Paper 2025/808

Partially Registered Type of Multi-authority Attribute-based Encryption

Abstract

Attribute-based encryption can be considered a generalization of public key encryption, enabling fine-grained access control over encrypted data using predetermined access policies. In general, we distinguish between key-policy and ciphertext-policy attribute-based encryption schemes. Our new scheme is built upon the multi-authority attribute-based encryption with an honest-but-curious central authority scheme in a key-policy setting presented earlier by Božović et al., and it can be considered an extension of their scheme. In their paper, trust was shared between the central authority and the participating authorities, who were responsible for issuing attribute-specific secret keys. The central authority was not capable of decrypting any message as long as there exists an honest attribute authority. In our new scheme, we maintain this feature, and add another level of security by allowing users to participate in the key generation process and contribute to the final user-specific attribute secret keys.

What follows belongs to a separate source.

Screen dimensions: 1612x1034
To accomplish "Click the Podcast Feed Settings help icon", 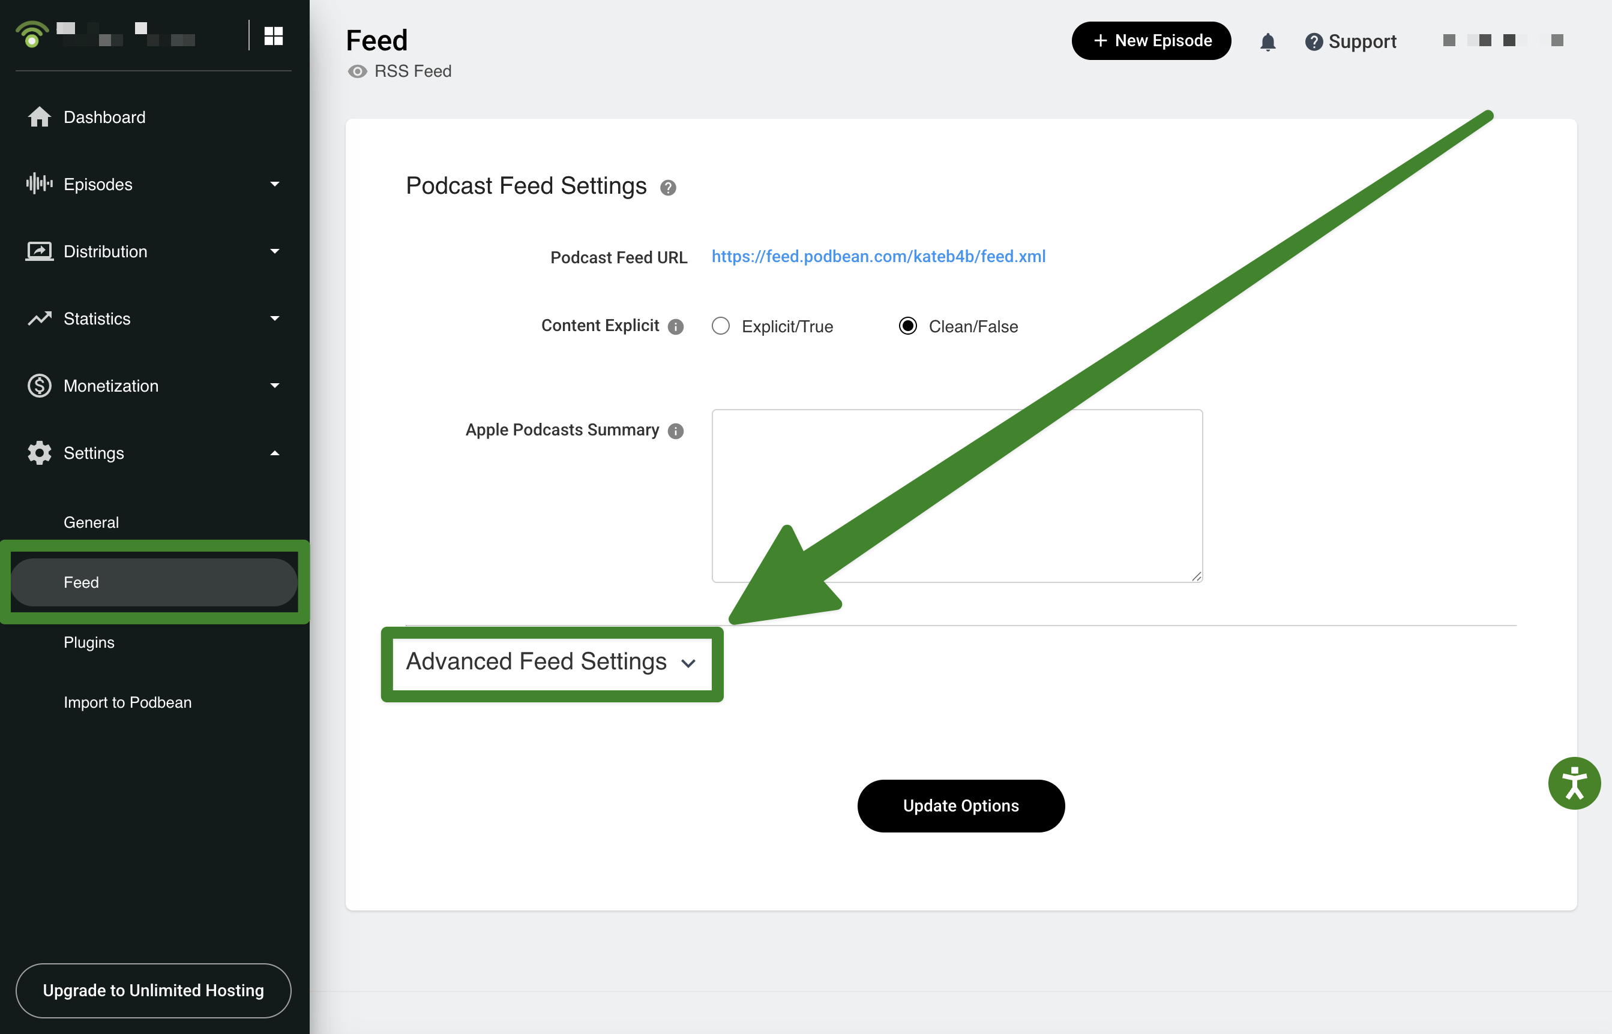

Users gain more control over their own secret keys, and they will be the only parties with access to the final user-specific secret keys. Furthermore, no secure channels, only authenticated communication channels are needed between users and authorities. After the modifications our scheme will be closer to the registered multi-authority attribute-based encryption. We refer to our scheme as a partially registered type of multi-authority attribute-based encryption scheme. We prove the security of our scheme in the Selective-ID model.